If B is a subtype of A, then every subtype of B is also a subtype of A, and every supertype of A is also a supertype of B.

Now, if we take (A <: B) to mean “A is a subtype of B”, and (A => B) to mean “function from A to B”, or equivalently “A implies B”, we can write this property as:

(A <: B) <==> ((B <: C) => (A <: C)) and ((C <: A) => (B <: C))

Remember that you can substitute functions for subtyping and vice versa, so any (=>) sign above can be replaced with the (<:) sign, or the other way around, and the meaning stays intact. So let’s restate this property purely in terms of functions: If there exists a function from B to A, then for every function from C to B there exists a function from C to A, and for every function from A to C there exists a function from B to C. (B => A) <==> ((C => B) => (C => A)) and ((A => C) => (B => C))

Moving (B => A) to the left of the <==> sign, we can infer two properties of (B => A):

(B => A) => (C => B) => (C => A)

and

(B => A) => (A => C) => (B => C)

Recalling that function application is logical implication, both of these properties evaluate to true, for all A, B, and C. Let’s use Wolfram Alpha to confirm this for us.

See here and here.

Let’s now say that C is a fixed type. Remembering what we did above with typeclasses, this gives rise to two such typeclasses, representing (C => A) and (A => C), respectively, for all A:

trait FromC[A] { def fromC(c: C): A }

trait ToC[A] { def toC(a: A): C }

To restate the properties above:

(B => A) => FromC[B] => FromC[A]

(B => A) => ToC[A] => ToC[B]

In other words, mapping a function (B => A) over FromC[B] results in FromC[A]. So the implication is preserved across the mapping.
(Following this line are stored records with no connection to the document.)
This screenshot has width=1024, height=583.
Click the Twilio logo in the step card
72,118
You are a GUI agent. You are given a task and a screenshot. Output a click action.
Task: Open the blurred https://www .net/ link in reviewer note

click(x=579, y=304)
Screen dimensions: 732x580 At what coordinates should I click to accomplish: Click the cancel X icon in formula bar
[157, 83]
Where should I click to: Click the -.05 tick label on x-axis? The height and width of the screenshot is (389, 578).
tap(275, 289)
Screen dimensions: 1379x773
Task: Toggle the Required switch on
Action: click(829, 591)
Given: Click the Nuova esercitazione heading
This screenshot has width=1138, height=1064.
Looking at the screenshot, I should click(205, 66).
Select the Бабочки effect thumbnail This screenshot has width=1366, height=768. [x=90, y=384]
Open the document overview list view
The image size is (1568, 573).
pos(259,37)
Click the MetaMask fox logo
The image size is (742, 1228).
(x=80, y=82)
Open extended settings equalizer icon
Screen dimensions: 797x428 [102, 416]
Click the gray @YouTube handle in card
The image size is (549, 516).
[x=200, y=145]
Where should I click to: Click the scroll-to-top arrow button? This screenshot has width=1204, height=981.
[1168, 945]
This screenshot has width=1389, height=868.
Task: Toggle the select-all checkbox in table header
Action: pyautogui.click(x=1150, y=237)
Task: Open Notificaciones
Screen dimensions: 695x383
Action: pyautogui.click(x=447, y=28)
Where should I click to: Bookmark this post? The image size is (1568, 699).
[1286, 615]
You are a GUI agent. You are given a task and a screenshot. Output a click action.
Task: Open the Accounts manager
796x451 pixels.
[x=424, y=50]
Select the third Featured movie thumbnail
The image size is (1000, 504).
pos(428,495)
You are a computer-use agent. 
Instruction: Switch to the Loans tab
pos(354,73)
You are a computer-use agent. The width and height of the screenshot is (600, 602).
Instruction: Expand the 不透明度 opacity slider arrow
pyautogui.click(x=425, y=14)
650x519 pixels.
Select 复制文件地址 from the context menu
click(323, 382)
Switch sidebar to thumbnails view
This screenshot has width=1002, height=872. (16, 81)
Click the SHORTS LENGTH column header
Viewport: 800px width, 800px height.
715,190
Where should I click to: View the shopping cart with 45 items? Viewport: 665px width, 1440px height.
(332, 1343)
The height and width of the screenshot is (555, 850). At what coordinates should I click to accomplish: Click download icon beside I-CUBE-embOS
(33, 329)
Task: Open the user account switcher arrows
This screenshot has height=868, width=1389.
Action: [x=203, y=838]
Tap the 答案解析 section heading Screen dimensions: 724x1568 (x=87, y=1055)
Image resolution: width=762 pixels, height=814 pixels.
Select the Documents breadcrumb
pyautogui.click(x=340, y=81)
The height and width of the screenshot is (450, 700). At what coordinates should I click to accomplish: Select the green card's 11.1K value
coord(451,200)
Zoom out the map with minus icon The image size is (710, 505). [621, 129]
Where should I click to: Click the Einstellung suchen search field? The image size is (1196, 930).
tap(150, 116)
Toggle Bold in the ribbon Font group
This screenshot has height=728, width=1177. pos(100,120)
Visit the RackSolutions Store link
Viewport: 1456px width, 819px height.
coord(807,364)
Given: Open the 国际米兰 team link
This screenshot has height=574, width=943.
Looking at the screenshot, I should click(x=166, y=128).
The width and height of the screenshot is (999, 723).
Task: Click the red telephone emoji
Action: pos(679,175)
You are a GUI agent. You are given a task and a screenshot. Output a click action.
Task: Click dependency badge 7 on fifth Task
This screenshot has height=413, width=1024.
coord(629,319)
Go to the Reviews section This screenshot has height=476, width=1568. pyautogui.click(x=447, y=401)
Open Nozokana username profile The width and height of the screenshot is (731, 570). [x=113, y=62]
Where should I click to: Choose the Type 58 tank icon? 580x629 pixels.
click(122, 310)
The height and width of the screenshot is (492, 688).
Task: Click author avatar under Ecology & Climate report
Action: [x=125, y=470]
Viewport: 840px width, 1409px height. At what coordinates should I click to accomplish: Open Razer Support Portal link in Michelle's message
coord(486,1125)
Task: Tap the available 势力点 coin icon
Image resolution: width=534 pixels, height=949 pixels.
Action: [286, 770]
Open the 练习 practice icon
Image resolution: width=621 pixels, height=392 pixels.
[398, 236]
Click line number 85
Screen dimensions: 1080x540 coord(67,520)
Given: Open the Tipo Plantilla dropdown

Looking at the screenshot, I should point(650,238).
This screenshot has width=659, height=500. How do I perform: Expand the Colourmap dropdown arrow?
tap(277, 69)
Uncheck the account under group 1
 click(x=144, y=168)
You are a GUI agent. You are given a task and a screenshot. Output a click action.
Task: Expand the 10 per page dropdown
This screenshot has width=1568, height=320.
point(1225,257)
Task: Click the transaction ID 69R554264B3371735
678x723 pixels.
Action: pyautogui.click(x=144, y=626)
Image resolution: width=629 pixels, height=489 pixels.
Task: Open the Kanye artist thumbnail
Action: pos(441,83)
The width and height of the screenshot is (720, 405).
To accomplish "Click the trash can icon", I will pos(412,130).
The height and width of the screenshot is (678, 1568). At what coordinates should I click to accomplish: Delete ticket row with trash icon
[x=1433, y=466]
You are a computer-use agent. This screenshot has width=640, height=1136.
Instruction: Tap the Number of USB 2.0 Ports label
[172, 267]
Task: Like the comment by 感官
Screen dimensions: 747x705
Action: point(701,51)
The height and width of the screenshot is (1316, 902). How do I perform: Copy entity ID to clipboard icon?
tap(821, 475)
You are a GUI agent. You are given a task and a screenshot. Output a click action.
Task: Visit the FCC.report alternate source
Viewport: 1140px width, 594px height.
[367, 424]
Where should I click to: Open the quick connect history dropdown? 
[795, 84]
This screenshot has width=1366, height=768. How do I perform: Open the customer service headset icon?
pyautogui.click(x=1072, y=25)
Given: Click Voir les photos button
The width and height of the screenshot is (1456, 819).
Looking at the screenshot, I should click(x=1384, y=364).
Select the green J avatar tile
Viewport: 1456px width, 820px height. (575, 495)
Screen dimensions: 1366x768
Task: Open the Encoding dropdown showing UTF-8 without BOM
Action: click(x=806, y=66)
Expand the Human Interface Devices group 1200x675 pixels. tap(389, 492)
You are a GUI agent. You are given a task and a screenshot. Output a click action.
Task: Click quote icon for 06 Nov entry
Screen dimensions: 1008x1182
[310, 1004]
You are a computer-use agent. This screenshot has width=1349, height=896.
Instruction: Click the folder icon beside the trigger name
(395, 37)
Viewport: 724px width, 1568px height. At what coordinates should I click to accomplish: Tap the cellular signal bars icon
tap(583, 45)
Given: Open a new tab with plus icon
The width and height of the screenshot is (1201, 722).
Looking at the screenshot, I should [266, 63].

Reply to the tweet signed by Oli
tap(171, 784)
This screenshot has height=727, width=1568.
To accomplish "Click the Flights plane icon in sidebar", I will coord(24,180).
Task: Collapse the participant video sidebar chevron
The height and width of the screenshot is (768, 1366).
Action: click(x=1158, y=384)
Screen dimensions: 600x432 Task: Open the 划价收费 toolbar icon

Mapping a function (B => A) over ToC[A] results in ToC[B]. So the implication is reversed across the mapping. This means that FromC is a covariant functor and ToC is a contravariant functor, by the definition of co- and contravariance. So now we have anchored the notion of substitutability to the variance of functors. For reference, here’s my off-the-cuff definition of co- and contravariance, along with some preliminaries:

**Definition of Higher-Order Function
**A higher-order function (HOF) is a function that takes another function as its argument.

**Definition of covariance
**A unary type constructor T[_] is a

**covariant functor**if and only if there exists a HOF with the following type, for all A and B:

(A => B) => T[A] => T[B].

**Definition of contravariance
**A type constructor T[_] is a

**contravariant cofunctor**if and only if there exists a HOF with the following type, for all A and B:

(B => A) => T[A] => T[B].

Note that these last two are exactly the properties above that we got for FromC and ToC, which we derived directly from the definition of subtype and supertype.

**Conclusion**

The benefits of subtyping, namely type substitution, can be expressed more naturally with a mechanism for classifying types.